Only 34 percent support Obama’s plan to create a panel of outside attorneys to offer an opposing argument to the government before the Foreign Intelligence Surveillance Court. And just 17 percent of those polled support moving the data the government collects about telephone calls outside of government hands.

Reuters compromises:

U.S., tech companies reach deal on spying data

The Obama administration and major U.S. technology companies have struck a deal that would allow the companies to tell the public in greater detail about the spying-related court orders they receive, the Justice Department said on Monday.

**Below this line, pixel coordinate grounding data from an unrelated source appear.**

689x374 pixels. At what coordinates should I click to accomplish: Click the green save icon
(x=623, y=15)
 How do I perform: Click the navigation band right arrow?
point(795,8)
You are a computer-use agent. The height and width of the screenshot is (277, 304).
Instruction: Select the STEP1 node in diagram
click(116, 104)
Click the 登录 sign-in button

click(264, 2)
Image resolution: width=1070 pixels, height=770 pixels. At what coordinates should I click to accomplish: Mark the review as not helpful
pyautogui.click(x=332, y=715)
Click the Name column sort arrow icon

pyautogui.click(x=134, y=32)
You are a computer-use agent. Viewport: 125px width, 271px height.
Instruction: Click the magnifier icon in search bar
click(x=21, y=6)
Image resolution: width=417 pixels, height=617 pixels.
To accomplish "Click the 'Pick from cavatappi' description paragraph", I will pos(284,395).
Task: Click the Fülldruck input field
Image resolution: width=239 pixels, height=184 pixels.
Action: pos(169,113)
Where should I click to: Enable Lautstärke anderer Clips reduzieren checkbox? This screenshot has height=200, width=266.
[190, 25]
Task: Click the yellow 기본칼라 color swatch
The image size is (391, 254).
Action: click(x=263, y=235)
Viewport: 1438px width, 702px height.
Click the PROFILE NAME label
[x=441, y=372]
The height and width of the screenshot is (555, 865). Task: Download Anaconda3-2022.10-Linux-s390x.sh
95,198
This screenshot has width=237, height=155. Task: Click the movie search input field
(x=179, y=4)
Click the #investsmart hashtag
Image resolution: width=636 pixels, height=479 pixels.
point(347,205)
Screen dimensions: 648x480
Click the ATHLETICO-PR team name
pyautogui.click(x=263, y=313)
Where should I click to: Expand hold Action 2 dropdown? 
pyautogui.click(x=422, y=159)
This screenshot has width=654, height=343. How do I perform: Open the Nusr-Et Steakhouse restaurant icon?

The agreement, filed in the U.S. Foreign Intelligence Surveillance Court, would settle demands from companies such as Google Inc and Microsoft Corp for more leeway to disclose data about the court orders, according to documents released by the department.

Tech companies have sought to clarify their relationships with U.S. law enforcement and spying agencies since June, when leaks to the news media by former National Security Agency contractor Edward Snowden began to show the depth of U.S. spying capabilities.

Here’s the official statement from the Director of National Intelligence:

Joint Statement by Director of National Intelligence James Clapper and Attorney General Eric Holder on New Reporting Methods for National Security Orders

January 27, 2014

As indicated in the Justice Department’s filing with the Foreign Intelligence Surveillance Court, the administration is acting to allow more detailed disclosures about the number of national security orders and requests issued to communications providers, the number of customer accounts targeted under those orders and requests, and the underlying legal authorities. Through these new reporting methods, communications providers will be permitted to disclose more information than ever before to their customers.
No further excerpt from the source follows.